III – 12  Andrée, jeune victime civile de la guerre 1939-45

 

Dans le chapitre II-9 consacré à la Guerre 1939-45, telle qu’elle a été vécue à Méteren, nous avions relaté, sous le titre « Une mort qui aurait pu être évitée » (E4), les conditions tragiques dans lesquelles est décédée le 2 juillet 1940, Andrée Hénuset, une jeune méterennoise, qui aurait eu neuf ans deux mois plus tard.

 

Nous revenons sur cet événement douloureusement ressenti par la population qui aspirait au calme après les combats du mois de mai.

 

 

Les circonstances du drame

 

Nous sommes le 2 juillet 1940 après-midi. Il est 16 h 40 précise l’acte de décès. Sur la place du village, Germain Plancke, qui a ramené des mines, au moyen d’un équipage de fortune, un chariot de charbon, vient de terminer de le vendre au  sac.

 

Subitement un coup de fusil claque, une fillette s’écroule, le visage à moitié emporté par la balle, morte sur le coup.

 

Le 13 juin les Allemands avaient exigé que les armes, les munitions et tout le matériel militaire divers abandonné dans le village soit trié pour le lendemain et regroupé sur la place du village. Le 29 juin ce travail avait été continué par des prisonniers français venus chercher les engins et munitions abandonnés près de l’église. Il subsistait sur la place un tas de fusils récupérés dont personne n’avait eu l’idée ou l’autorisation de les sécuriser en vérifiant qu’ils n’étaient plus chargés. Les conditions du drame étaient réunies.

 

Des jeunes garçons d’une dizaine d’années jouaient sur la place et eurent la malheureuse idée de manipuler les fusils et de viser des personnes.

 

Lucien C., pupille de l’Assistance Publique, comme on disait alors, en pension dans une famille méterennoise, chez Madame Ozeel, rue nationale, côté Bailleul, mit en joue la jeune Andrée qui allait faire une course chez sa tante.

 

Le coup fatal partit et la fillette s’écroula.

 

 

 

 

 

 

                                La jeune écolière

 

Andrée, née à Méteren le 15 septembre 1931, était la fille unique d’Arille Hénuset, plâtrier, et de Marie Debruyne, demeurant Rue des Quatre Fils Aymon. On imagine leur détresse lorsqu’ils furent prévenus de la mort de leur enfant.

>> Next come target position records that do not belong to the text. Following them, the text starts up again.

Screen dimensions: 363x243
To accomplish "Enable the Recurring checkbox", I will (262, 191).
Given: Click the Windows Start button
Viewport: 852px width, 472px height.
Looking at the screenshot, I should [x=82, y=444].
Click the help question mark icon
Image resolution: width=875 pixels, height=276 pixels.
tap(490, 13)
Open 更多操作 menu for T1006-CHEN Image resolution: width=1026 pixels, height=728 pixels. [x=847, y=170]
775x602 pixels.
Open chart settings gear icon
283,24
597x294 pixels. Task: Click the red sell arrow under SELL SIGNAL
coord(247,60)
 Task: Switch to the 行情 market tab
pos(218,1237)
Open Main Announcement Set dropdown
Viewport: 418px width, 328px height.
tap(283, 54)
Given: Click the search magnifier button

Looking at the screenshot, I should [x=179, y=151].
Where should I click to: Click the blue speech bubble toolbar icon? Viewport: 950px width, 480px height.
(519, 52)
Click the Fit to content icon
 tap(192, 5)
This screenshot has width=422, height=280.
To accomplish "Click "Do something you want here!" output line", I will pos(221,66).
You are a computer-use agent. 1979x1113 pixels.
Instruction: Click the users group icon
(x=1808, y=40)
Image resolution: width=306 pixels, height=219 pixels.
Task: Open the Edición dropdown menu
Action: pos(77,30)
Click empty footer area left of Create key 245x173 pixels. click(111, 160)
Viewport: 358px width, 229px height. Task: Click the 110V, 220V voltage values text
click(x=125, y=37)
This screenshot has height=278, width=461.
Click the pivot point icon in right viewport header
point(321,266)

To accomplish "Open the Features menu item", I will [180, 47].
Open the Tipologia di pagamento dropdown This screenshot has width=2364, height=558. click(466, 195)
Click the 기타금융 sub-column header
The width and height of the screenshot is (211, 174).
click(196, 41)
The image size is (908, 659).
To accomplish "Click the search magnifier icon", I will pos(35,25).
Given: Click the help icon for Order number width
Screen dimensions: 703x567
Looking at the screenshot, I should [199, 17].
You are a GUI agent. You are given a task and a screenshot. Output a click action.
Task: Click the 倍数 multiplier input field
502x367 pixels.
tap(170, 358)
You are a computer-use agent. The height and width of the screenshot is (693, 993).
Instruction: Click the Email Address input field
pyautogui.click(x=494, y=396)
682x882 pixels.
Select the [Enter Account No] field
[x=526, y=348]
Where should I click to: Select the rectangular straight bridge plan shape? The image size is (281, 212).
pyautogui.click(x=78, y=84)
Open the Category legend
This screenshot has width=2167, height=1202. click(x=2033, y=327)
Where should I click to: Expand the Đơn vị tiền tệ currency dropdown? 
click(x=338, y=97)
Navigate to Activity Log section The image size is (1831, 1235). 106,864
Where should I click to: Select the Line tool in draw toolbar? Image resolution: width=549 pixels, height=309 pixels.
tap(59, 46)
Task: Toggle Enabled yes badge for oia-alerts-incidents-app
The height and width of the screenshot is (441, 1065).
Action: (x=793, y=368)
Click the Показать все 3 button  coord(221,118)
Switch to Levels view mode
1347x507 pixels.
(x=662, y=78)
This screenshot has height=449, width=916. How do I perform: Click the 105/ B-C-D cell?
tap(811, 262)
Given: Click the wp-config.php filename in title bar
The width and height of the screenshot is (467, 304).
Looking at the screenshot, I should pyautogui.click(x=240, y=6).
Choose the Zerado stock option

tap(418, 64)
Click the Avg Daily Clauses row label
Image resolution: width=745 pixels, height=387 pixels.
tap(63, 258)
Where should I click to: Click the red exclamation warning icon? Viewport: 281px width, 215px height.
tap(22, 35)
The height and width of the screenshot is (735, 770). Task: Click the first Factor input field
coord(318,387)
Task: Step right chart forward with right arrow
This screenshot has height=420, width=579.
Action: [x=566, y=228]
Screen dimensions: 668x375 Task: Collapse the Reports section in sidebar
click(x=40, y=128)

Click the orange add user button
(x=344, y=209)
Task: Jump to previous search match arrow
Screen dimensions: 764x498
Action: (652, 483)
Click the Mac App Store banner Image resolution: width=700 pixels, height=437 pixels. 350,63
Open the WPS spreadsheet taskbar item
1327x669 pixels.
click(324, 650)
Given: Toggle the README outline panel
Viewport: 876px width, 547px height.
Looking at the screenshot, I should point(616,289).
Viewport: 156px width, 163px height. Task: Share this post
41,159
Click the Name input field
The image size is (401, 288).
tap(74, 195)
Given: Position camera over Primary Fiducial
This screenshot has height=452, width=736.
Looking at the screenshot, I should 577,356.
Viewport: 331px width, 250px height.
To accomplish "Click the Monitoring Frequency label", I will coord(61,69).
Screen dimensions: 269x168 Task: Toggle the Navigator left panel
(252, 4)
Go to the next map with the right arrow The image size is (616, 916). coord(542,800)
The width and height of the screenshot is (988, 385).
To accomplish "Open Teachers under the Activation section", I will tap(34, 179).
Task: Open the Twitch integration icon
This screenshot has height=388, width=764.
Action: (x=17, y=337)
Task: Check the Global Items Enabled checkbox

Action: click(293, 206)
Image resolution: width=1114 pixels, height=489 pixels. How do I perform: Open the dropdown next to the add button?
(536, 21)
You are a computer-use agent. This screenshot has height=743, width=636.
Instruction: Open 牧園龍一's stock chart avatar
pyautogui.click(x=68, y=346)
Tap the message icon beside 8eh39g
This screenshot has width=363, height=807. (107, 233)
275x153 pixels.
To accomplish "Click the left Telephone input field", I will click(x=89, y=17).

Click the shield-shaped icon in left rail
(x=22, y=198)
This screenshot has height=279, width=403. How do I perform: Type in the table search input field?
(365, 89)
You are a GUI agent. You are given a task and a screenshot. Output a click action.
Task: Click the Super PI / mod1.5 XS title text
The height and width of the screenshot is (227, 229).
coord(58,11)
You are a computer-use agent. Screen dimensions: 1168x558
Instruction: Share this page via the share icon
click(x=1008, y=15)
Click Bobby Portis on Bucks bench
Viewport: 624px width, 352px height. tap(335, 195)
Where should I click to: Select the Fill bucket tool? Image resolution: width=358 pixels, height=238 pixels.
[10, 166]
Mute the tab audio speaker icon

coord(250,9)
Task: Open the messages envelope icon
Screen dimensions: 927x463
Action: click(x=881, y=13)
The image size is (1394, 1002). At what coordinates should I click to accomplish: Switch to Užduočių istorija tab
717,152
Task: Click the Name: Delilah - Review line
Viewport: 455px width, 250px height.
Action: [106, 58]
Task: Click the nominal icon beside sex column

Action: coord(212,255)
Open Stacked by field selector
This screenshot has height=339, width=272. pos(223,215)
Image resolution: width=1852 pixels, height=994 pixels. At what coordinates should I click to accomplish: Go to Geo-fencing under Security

Andrée était élève de la classe unique de l’école communale de filles alors dirigée par Madame Fiolet. Elle venait de terminer son année en Cours Elémentaire 2, une année scolaire particulièrement perturbée par les évènements militaires.

 

La photo ci-dessus semble avoir été prise à l’école durant les derniers mois de 1939, au début de sa dernière année scolaire.

 

Le regard est vif, perçant, sous une petite esquisse de sourire. Andrée, telle que l’on connue les plus de 75 ans d’aujourd’hui qui ont partagé ses jeux ou fréquenté sa classe.

 

 

Une curieuse coïncidence.

 

Après le décès de leur fille unique, Arille et Marie Hénuset eurent trois autres enfants. La première des trois, que l’on prénomma également Andrée, naquit le 15 septembre 1941, c’est-à-dire, exactement le même jour, mais dix ans plus tard, que sa sœur aînée décédée. On imagine combien son prénom et sa date d’anniversaire furent lourds à porter.

Deux autres enfants, Alexis et Francine, vinrent compléter la famille en 1943 et 1944.

 Les deux filles sont toujours présentes au village, leur frère, Alexis vit à Sec-Bois.

 

Le 15 septembre 2008

Daniel Fache – J.P. Deswarte

 

 

Notes des rédacteurs:

 

L’article a été rédigé en collaboration avec les deux sœurs d’Andrée

Nous recherchons d’anciennes élèves de l’école communale de filles qui auraient fréquenté la classe de Madame Fiolet (1) en même temps que la jeune Andrée, en vue de recueillir  leur éventuel témoignage. Merci de contacter Daniel.

 

(1) Mr et Mme Fiolet-Devos, originaires de St-Pol-sur-Mer, étaient tous deux instituteurs à Méteren. A la déclaration de guerre, Mr Fiolet fut mobilisé, puis fait prisonnier. Ce n’est que le 10 mai 1945 qu’il rentra dans ses foyers.